-- YOUR ASSIGNMENT --
If "each" shows up in a line of the material, return that line.

-- RECORD SET --
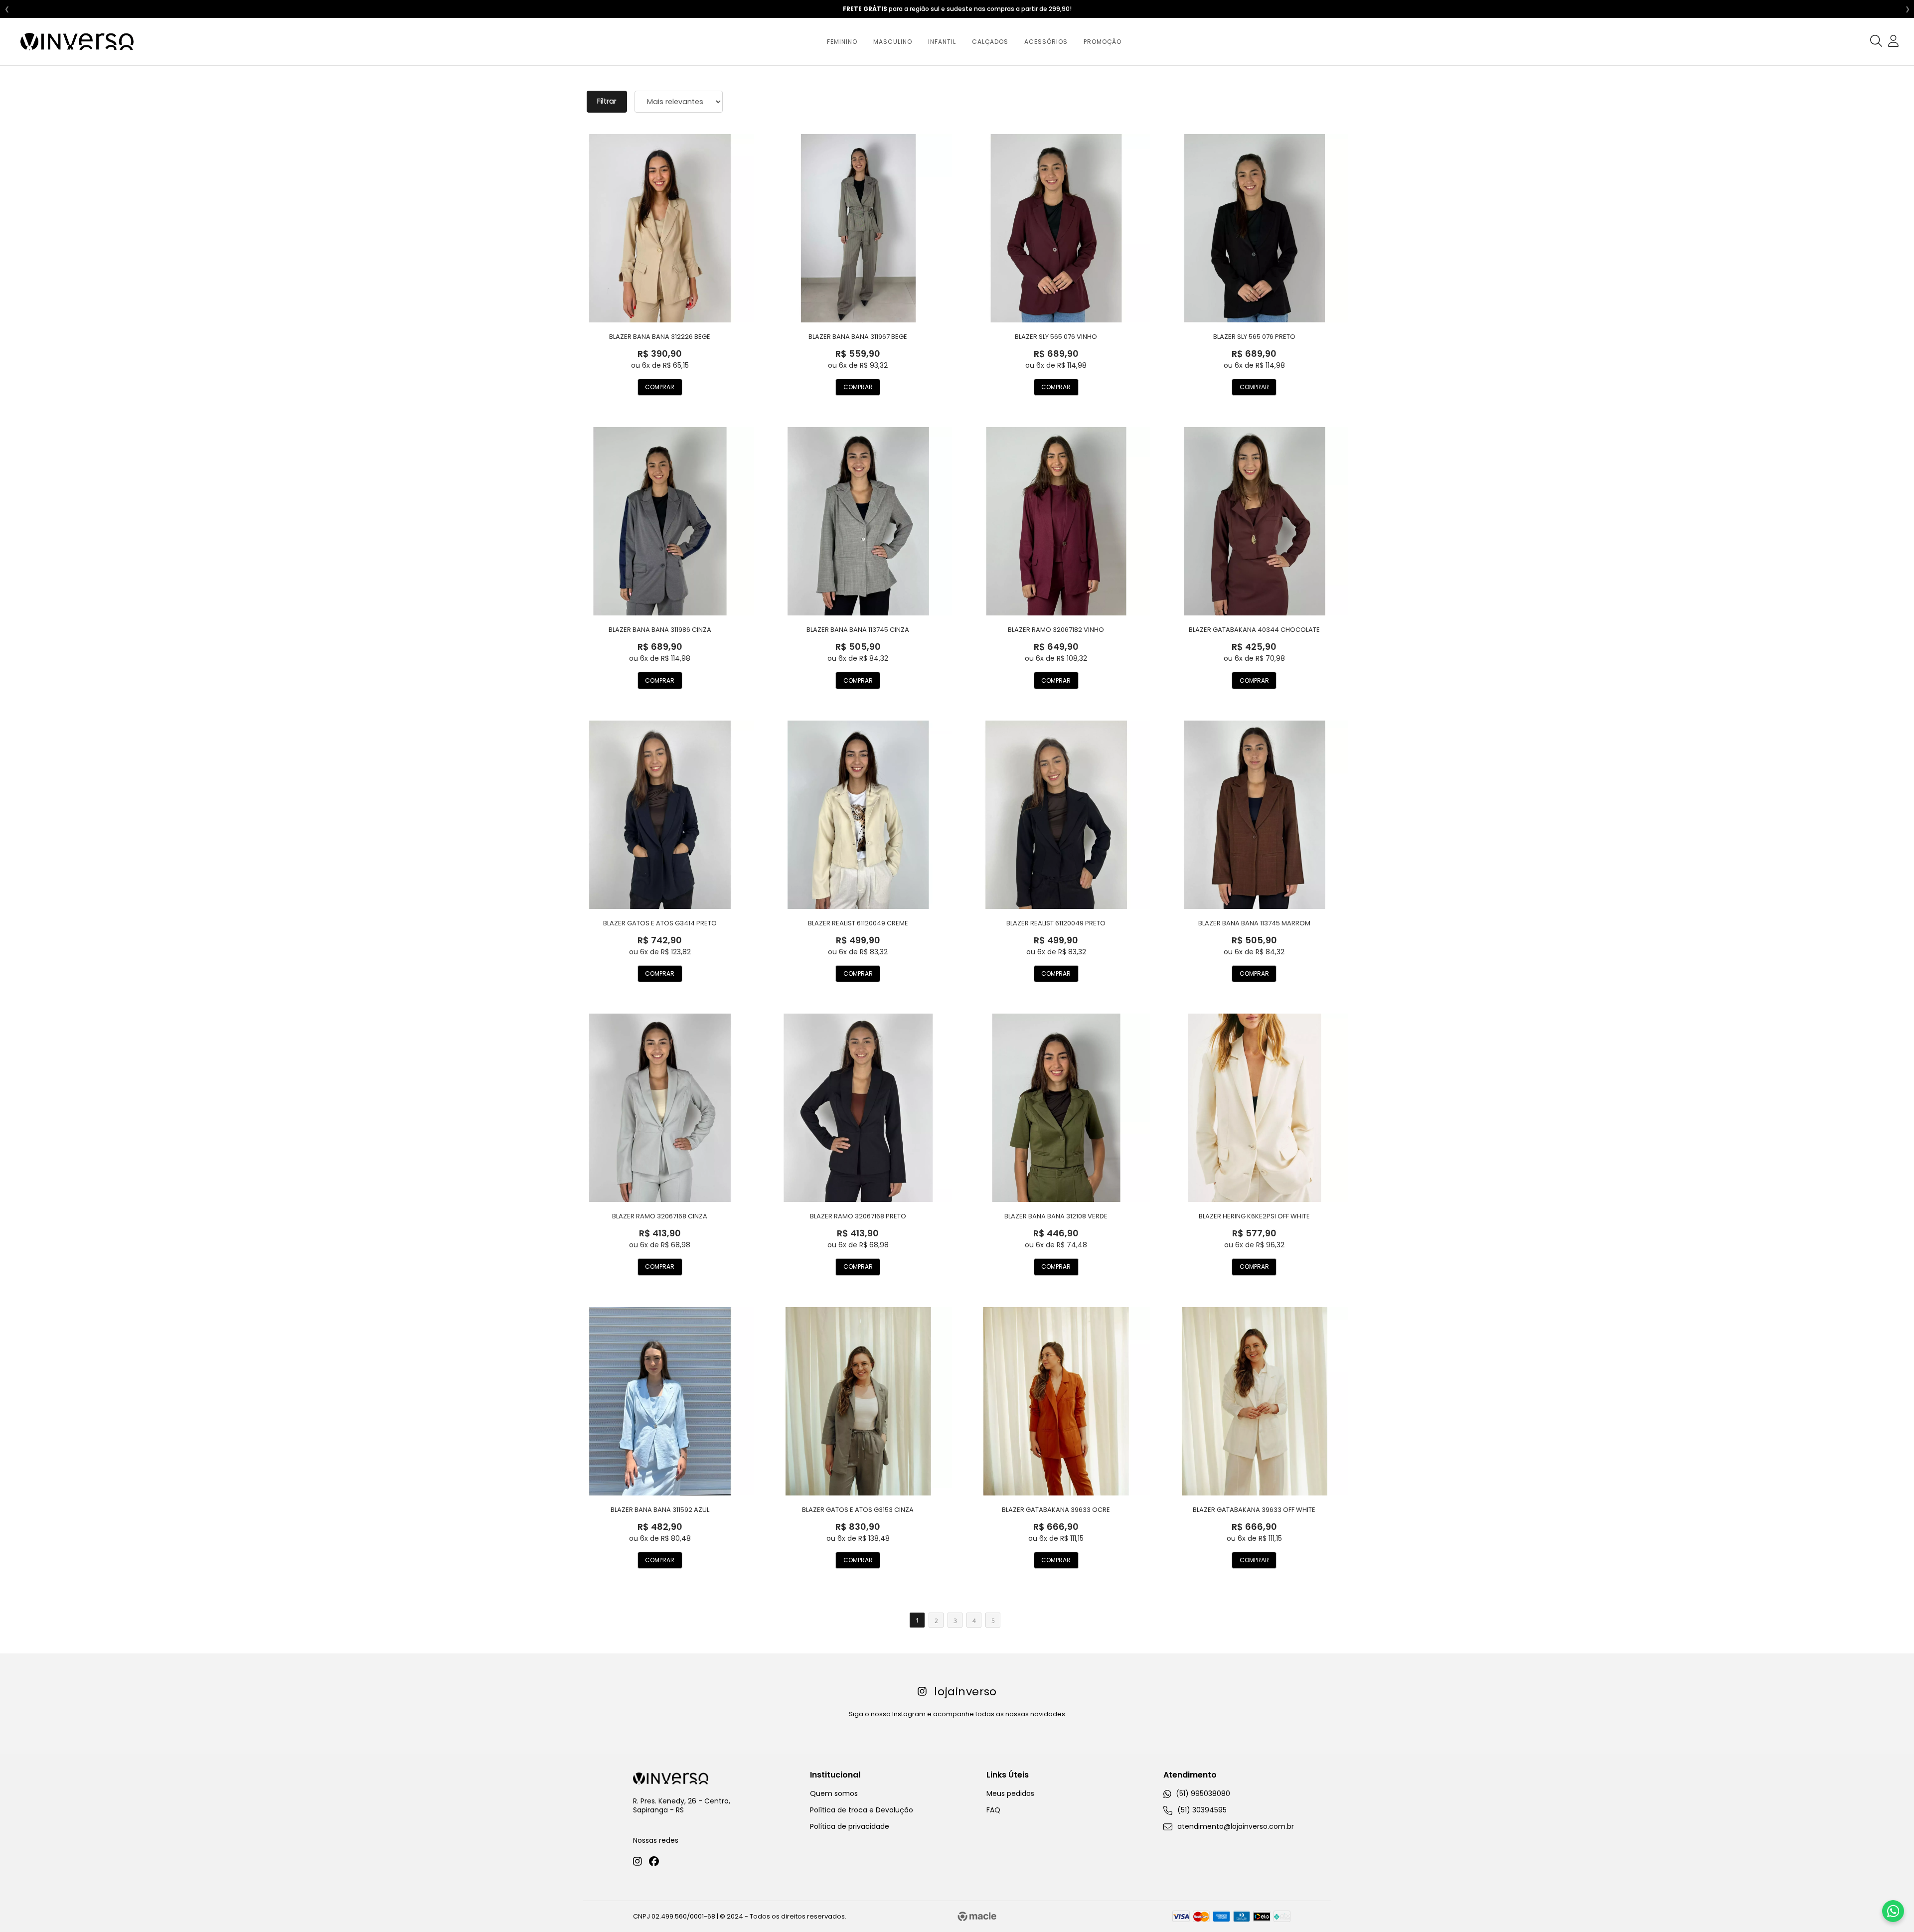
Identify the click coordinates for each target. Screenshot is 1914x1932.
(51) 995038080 (1202, 1793)
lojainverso (965, 1691)
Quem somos (834, 1793)
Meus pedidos (1010, 1793)
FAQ (993, 1810)
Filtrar (607, 101)
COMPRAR (659, 387)
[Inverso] (77, 42)
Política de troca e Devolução (861, 1810)
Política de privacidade (849, 1826)
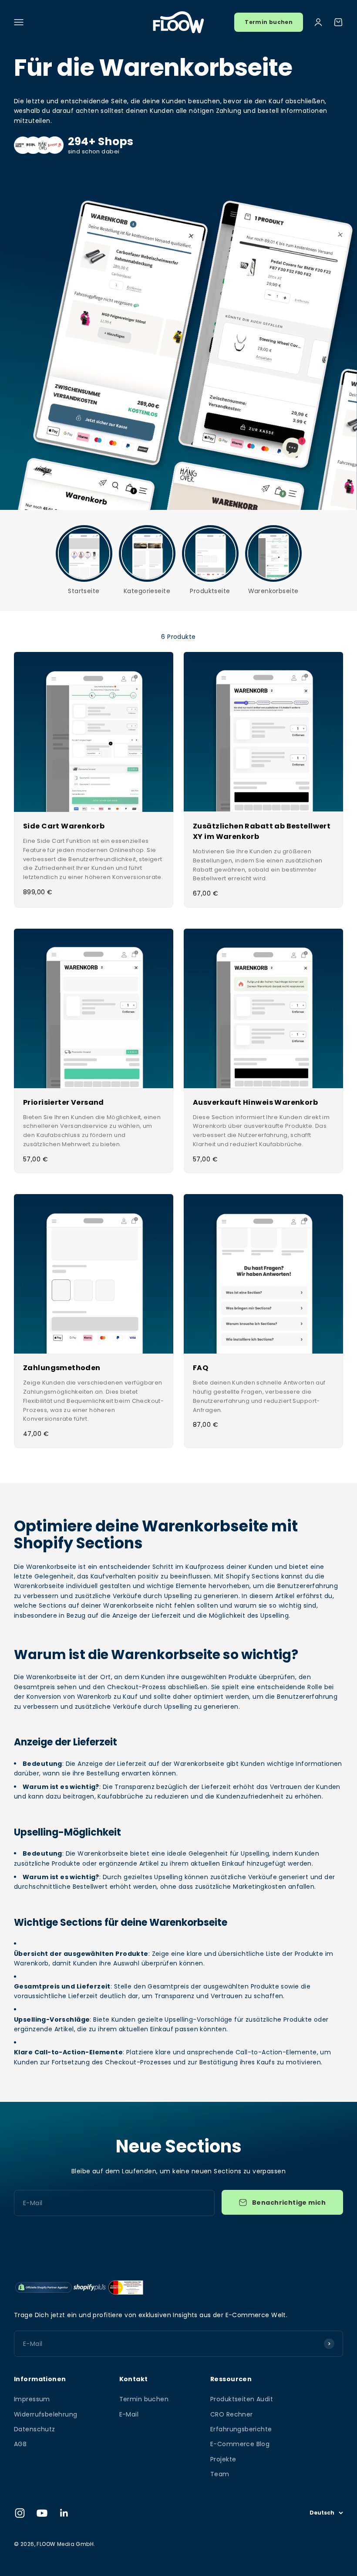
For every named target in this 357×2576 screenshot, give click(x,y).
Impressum (32, 2399)
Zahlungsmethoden (62, 1368)
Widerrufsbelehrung (45, 2414)
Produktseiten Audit (241, 2399)
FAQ (200, 1368)
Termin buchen (269, 22)
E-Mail (129, 2414)
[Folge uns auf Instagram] (20, 2513)
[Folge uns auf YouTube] (42, 2513)
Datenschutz (34, 2429)
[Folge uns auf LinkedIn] (64, 2513)
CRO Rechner (231, 2414)
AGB (20, 2444)
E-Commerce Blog (239, 2444)
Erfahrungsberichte (241, 2429)
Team (219, 2474)
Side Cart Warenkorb (63, 826)
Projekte (223, 2459)
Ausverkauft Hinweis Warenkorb (255, 1102)
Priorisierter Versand (63, 1102)
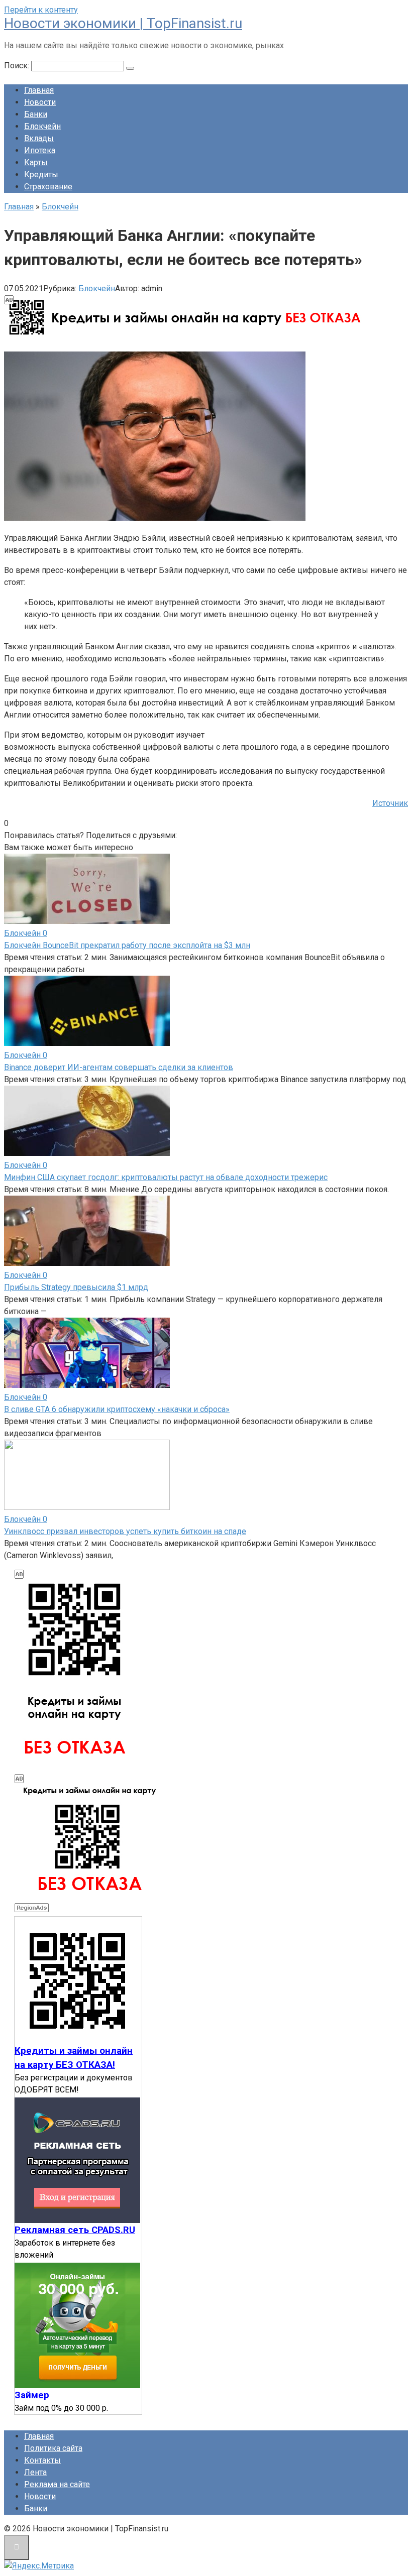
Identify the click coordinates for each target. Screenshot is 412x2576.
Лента (35, 2472)
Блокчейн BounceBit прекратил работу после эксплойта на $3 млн (127, 945)
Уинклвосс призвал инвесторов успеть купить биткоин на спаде (125, 1531)
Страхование (48, 186)
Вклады (39, 138)
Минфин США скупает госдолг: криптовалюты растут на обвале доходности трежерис (166, 1177)
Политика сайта (53, 2448)
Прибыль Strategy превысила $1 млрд (76, 1287)
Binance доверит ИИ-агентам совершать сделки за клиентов (118, 1067)
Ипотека (39, 150)
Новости (40, 102)
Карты (36, 162)
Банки (35, 114)
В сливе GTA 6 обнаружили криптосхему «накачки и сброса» (117, 1409)
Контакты (42, 2460)
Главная (39, 90)
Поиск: (17, 65)
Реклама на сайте (57, 2484)
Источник (390, 803)
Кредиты (41, 174)
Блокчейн (42, 126)
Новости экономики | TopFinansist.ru (123, 23)
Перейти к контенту (41, 10)
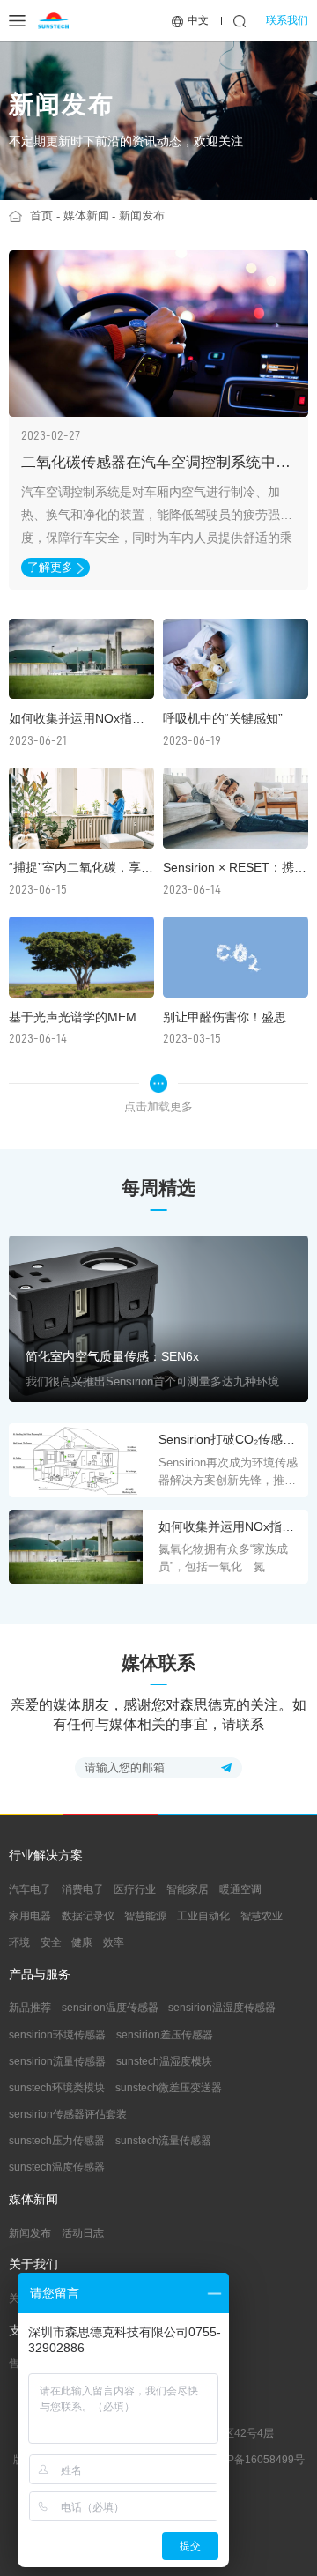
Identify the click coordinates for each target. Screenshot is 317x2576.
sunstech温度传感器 (57, 2167)
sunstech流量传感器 (163, 2140)
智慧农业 (261, 1916)
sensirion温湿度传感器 (222, 2007)
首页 (41, 215)
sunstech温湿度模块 (164, 2061)
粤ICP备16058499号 (255, 2460)
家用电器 (30, 1916)
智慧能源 (145, 1916)
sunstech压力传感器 (57, 2140)
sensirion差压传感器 (164, 2035)
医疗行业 (135, 1889)
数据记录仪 (88, 1916)
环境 (19, 1942)
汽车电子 (30, 1889)
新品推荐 (30, 2007)
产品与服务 (39, 1975)
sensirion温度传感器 (110, 2007)
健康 (81, 1942)
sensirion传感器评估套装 (68, 2114)
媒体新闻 (86, 215)
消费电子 (83, 1889)
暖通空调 (240, 1889)
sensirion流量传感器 (57, 2061)
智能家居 (187, 1889)
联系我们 (287, 20)
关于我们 (33, 2265)
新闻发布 (142, 215)
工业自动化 (203, 1916)
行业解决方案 (46, 1856)
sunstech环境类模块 (57, 2088)
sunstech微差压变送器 (168, 2088)
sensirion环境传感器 (57, 2035)
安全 (51, 1942)
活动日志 (83, 2233)
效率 (113, 1942)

-- ANSWER TO THIS TASK --
Identify the click coordinates for each target. Screenshot is 1914x1932.
Identify the click coordinates for each target. Screenshot is 412x2576.
Identify the click coordinates for each target. Screenshot is 317x2576.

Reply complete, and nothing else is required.